|Euro 2016 qualifier: Republic of Ireland v Scotland|
|Venue: Aviva Stadium, Dublin Date: Saturday 13 June Kick-off: 17:00 BST|
|Coverage: Live on BBC Radio Scotland, live text on BBC Sport website|
Scotland manager Gordon Strachan and his Republic of Ireland counterpart Martin O'Neill have been preparing for the Group D encounter between their teams for two weeks.
Within the context of the qualifying campaign, it is a significant encounter, not least because defeat for the Republic of Ireland would leave them five points behind Scotland with four games left to play.
The expectation is of a physical, fiercely-contested game in which familiar traits of commitment, aggression and sheer bloodymindedness will prevail.
There will still be room for moments of aplomb, though, since Shaun Maloney found the means to deliver an exquisitely conceived and executed winning goal when the teams met at Celtic Park last November.
|Scotland's remaining Euro 2016 qualifiers|
|Republic of Ireland (a)||13 June|
|Georgia (a)||4 September|
|Germany (h)||7 September|
|Poland (h)||8 October|
|Gibraltar (a)||11 October|
That strike - impudent and crisp - was the result of a set-piece strategy.

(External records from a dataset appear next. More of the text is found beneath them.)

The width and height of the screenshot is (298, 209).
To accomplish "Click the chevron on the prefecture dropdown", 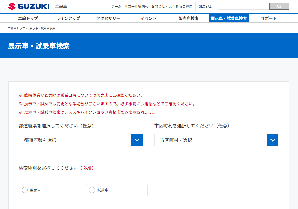I will pyautogui.click(x=137, y=140).
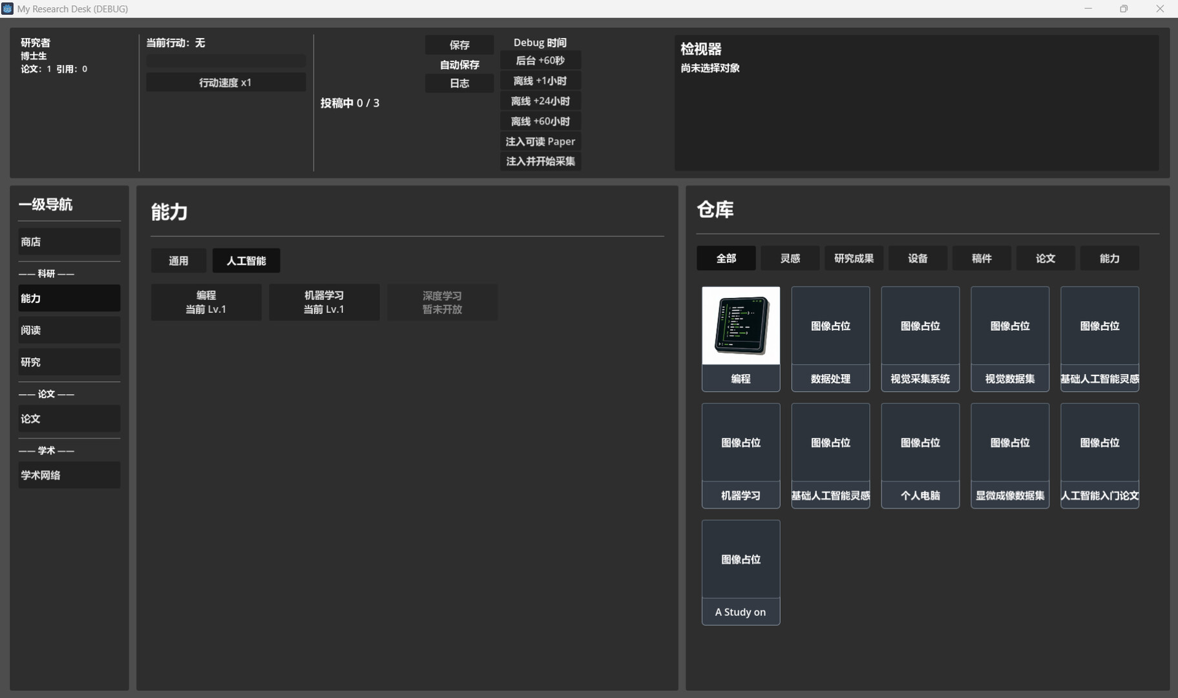Click the 保存 button
This screenshot has width=1178, height=698.
(459, 45)
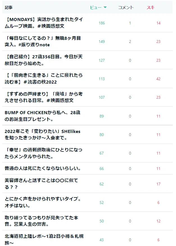Open article とにかく声をかけられやすいタイプ
This screenshot has height=246, width=176.
click(x=43, y=202)
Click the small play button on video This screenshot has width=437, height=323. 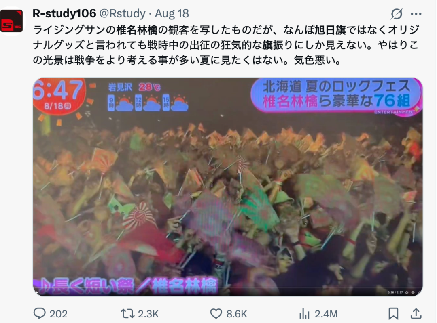pos(36,292)
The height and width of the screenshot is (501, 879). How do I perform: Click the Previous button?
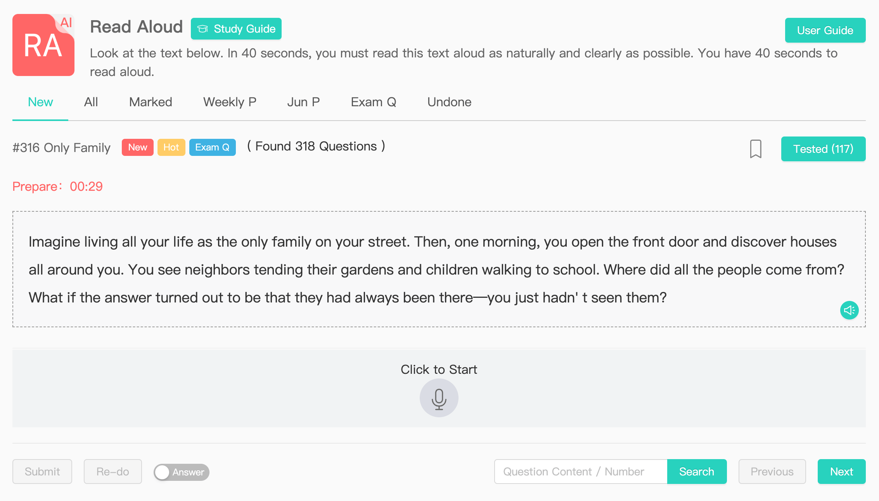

Both managers will have planned meticulously for the game, although some of the best of their work is reserved for the motivation of players, and it is clear that there will be key areas and contests that will be influential in shaping the outcome of the game.
In some senses, Scotland are still playing catch-up. The team's form under Strachan has been reliably effective, with the only points dropped being the defeat away to Germany and a draw in Poland - both of which could have been reasonably anticipated - but it was unexpected that Poland would defeat Germany at home and that the Republic would earn a late draw in Germany.
The group table, then, is not as satisfying for the Scots as it might have been, but a win in Dublin would begin to alter that. Returning to Scotland with all three points would also reduce the pressure to earn a win in Georgia later in the campaign.
In truth, though, it is Ireland who carry the heavier psychological burden into the game.
The home side need to win all three points to keep alive their hopes of finishing in second or third place. A defeat would leave them not only adrift of Scotland, but playing catch-up in the final four games of the campaign, while a draw would suit Scotland more than their hosts.
Strachan v O'Neill
It was the Scotland manager who prevailed when the teams met last November, and he is also enjoying the more persuasive international management career. Strachan has restored the optimism of the Scotland support, whereas Ireland fans are still waiting for a decisive moment from O'Neill's management.
The latter's team selections have always contained an element of surprise, although some of the innovations - such as playing the winger Robbie Brady at left-back - have worked. Nonetheless, it has seemed as though O'Neill has been unsure how to best utilise the attacking talent of Aiden McGeady, or even how to deploy at all the Norwich playmaker Wes Hoolahan.
There is now a familiar spine to the Ireland side, with Shay Given, Seamus Coleman, John O'Shea, Marc Wilson, Brady, Glenn Whelan, James McCarthy and McGeady all certain to play if fit.
Strachan has an even more reliable line-up, with the team picking itself when everybody is fit. In particular, Strachan knows that he can rely on his attacking players - Shaun Maloney, Steven Naismith, Ikechi Anya and Steven Fletcher - to be creative but also diligent, and the consequence has been a hard-working Scotland side that has carried a threat going forward.
O'Neill's team has still shown traits typical of his management. Ireland tend to be strong and forceful, as well as relentless. McGeady's winning goal against Georgia, O'Shea's equaliser in Germany and Shane Long's equaliser at home to Poland all came in the 90th minute or later.
They are both principled managers, whose players tend to be at their most committed and determined when responding to their methods.
As well as coming down to which players best handle the pressure and hold their nerve, the outcome will also depend on which best execute their manager's instructions.
There will be critical confrontations across the field. Anya has proven to be a quick and direct figure playing on the left wing, but he will also have to count on the defensive side of the his game (he often plays at full-back for Watford) since he will be directly facing Seamus Coleman, the attacking Everton full-back.
On the right wing, Maloney will hope to make the most of his guile against Brady, who has only been playing at full-back for 12 months and so remains something of a novice in that position.
Central midfield will be a fearsome battleground. Brown and most likely Charlie Mulgrew will face up to Whelan and McCarthy, and it was the former pairing who commanded that area of the field last November. They will need to be at their most dynamic and authoritative again in Dublin.
Scotland are at their most vulnerable in central defence, where Russell Martin will definitely play, alongside Mulgrew, possibly, or Gordon Greer. Martin has been in good form for Norwich this season, but he and Greer would be considered less mobile against the likes of Shane Long.
What is certain is that the two sides will be well-matched, competitive and combative.